The way I see it, this design would push your users to see that identity on every page.

MarkIV  ·  2464 days ago  ·  link  ·  

Thank you so much for the feedback, We love the art gallery idea, and we're actually setting things up so that I have the ability to make the copy around the games more in line with what we'd like it to be, rather than copypaste from steam, or whatever got typed in.

I really like the idea. It's a great visual.

MarkIV  ·  2464 days ago  ·  link  ·  

Thank you so much for the feedback, We love the art gallery idea, and we're actually setting things up so that I have the ability to make the copy around the games more in line with what we'd like it to be, rather than copypaste from steam, or whatever got typed in.

I really like the idea. It's a great visual.

user-inactivated  ·  2466 days ago  ·  link  ·  

Feel free to make your own post when it's up. I haven't gotten much impression from the website because I don't understand how it works.

user-inactivated  ·  2467 days ago  ·  link  ·  

Agreed. Good starting points for the three bullet points:

- Subscribe: Well... no, that's straight forward.

- All-you-can-pay: List titles to match what new and old games are being referenced by whoever wrote the bit. Further, as with any product, I want to know exactly what I'm getting into and whether it’s worth my time. Don’t let the user have to search elsewhere for what “Cluster Truck” is. While I’m on the site, you want to keep me there as long as possible. If these indie games are critically acclaimed, then brag about it! "These are the titles that got X awards for Y by Z magazine - all hand picked for you." Or something to the effect of what this site has to offer that gamers would be attracted to in the first place, alongside genres available. This comes down to presentation. If they are totally new games, that’s totally fine and the blog Bottom line: move the review blog portion of which games reviewed that appear on the site to its own page (with the all-you-can-pay section, or at least make it clear option to go to).

- Community: Similar to the previous points, it boils down to what, why and how. The why seems to be in the rhetoric of the site, which is pretty sweet. The what/how is the mechanisms by which people interact with community; that is, list features. Is there a forum for members? Can it be accessed by non-members as a secondary form of advertising the community itself? How about chat rooms or voice channels? In-game, or not? This is a good place to showcase the client itself and user interactions on the site with a suite of photos ranging from the clients player-to-player exchanges or otherwise.

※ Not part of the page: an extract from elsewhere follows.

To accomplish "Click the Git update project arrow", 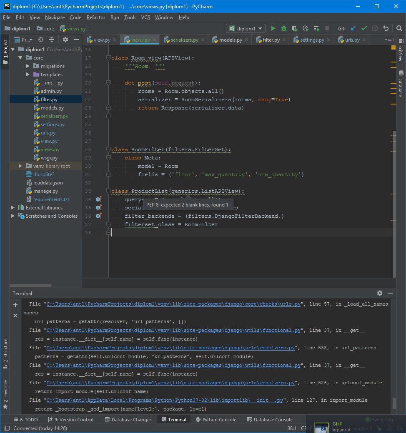I will tap(353, 29).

Personally, and I've written this here before, if I invest in a game, it's because the game style is attractive to me, simplistic grinding mixed with creativity: ARK or Minecraft; action and strategy: League of Legends; simple to use with great action, graphics and balancing: Shadowgun: Deadzone. Half of those listed were free to play, but each one I've invested easily 500+ hours in easily as well as dished out money for cosmetics or extras to show support. I guess my point here is show why this selection is worth one's time and money. Or, why is it something that can bring people together. Are the indie games multiplayer focused and themed towards community involvement? Are the games sheerly phenomenal with mindful discussion points that provoke discourse? Be generous with what you and your games chosen have to offer that’s different from, say, steam. Let the pictures of games on the site lead to review blogs or the dev profiles (if you have one). The community itself in a given game will either be great, or not (or both! all depends on the circles you encounter), but some of the friends I've made are from mutual interests that has carried us through different games over 5 years and going. By now, people have found communities easily through online games, boards, and aggregators. Who is the target market, and what is the appeal to pull them from games they can otherwise easily vet?